Cela ne veut pas dire qu'il faille occuper les lieux de pouvoir. Ceux-ci resteraient lieux de pouvoir – c'est-à-dire des lieux dans lesquels le pouvoir s'exerce et sait s'exercer – et cela reviendrait à remettre en place une forme ou une autre de gouvernement. Ce qu'il faut plutôt c'est que ces lieux soient réinvestis pour devenir des lieux dépourvus de tout pouvoir :
Prendre les places laissées libres, s’asseoir dans les fauteuils vides et ouvrir les dossiers abandonnés serait la pire erreur. Nous n'y penserons même pas. Dans les villages, dans les quartiers, dans les usines, des lieux existent pour se réunir : cinémas, écoles, gymnases, cirques en évitant les amphis, qui rappellent tant d'AG interminables et mortifères.
Ainsi, pour devenir à jamais ingouvernables, les premières mesures qui s'imposent sont de refuser la séquence habituelle de constitution d'un gouvernement provisoire, suivi d'élections, de bannir le pouvoir des lieux où il s'exerce et de bloquer les moyens par lesquels il s'exerce.
Ces mesures en appellent bien entendu d'autres, qui ne sont pas moins urgentes.

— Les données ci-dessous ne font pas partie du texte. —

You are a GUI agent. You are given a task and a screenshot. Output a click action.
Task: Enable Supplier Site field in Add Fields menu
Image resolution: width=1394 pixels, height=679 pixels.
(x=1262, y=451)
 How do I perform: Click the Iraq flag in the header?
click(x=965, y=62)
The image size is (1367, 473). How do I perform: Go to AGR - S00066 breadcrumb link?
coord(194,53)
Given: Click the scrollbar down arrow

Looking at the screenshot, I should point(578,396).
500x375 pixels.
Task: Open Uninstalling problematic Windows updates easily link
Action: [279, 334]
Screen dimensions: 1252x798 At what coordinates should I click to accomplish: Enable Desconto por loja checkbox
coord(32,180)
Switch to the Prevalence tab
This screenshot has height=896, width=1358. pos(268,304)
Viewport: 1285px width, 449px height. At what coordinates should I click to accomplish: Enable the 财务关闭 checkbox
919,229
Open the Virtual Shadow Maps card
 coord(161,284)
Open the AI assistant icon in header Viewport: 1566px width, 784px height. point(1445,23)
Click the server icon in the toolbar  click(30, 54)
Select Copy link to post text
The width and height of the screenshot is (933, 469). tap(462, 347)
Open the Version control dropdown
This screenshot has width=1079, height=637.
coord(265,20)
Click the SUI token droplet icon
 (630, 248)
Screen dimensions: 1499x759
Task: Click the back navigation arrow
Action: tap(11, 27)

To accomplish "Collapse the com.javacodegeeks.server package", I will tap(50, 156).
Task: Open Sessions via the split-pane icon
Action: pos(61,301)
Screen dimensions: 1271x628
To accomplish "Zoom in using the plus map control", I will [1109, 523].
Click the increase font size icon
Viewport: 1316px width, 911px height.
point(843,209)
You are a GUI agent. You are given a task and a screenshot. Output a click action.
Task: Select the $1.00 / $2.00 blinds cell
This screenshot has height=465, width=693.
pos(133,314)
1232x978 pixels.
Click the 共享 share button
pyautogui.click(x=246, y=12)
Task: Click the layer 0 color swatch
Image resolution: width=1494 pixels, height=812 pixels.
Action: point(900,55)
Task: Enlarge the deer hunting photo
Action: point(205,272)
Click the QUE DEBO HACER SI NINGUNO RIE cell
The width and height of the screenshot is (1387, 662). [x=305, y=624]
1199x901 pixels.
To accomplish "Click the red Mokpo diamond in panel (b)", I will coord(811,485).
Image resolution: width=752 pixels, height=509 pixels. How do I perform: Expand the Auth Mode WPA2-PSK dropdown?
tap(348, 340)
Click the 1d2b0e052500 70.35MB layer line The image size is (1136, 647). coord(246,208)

Car il s'agit, dans ce contexte post-insurrectionnel, rien de moins que de réfléchir à comment nous allons exister. Enfin débarrassés de la domination qu'exerce le capitalisme démocratique sur l'intégralité de nos vies et de nos rapports, quelles nouvelles existences voulons-nous et pouvons-nous vivre ? L'argent et le travail sont les principaux piliers qui aujourd'hui régissent nos vies, comment les transformer, voire comment s'en passer ? Comment prendrons-nous des décisions ? Comment gérerons nous l'« environnement » à la décrépitude avérée que nous laisse le système que nous nous réjouissons de voir s'éteindre ? Que ferons-nous de ceux que nous aurons chassés et qui ne manqueront pas de vouloir revenir ? Quelle culture voulons-nous nous donner ?
Ce sont autant de questions qu'il faudra se poser, autant de thèmes à aborder, afin de prendre les mesures révolutionnaires nous permettant de rester à jamais ingouvernables. Éric Hazan et Kamo les explorent dans toute la suite de la deuxième partie de Premières mesures révolutionnaires et proposent des pistes, dont nous discuterons dans les prochains billets.
Note
[1] Tout bloquer, voilà désormais le premier réflexe de tout ce qui se dresse contre l’ordre présent. Dans une économie délocalisée, où les entreprises fonctionnent à flux tendu, où la valeur dérive de la connexion au réseau, où les autoroutes sont des maillons de la chaîne de production dématérialisée qui va de sous-traitant en sous-traitant et de là à l’usine de montage, bloquer la production, c’est aussi bien bloquer la circulation.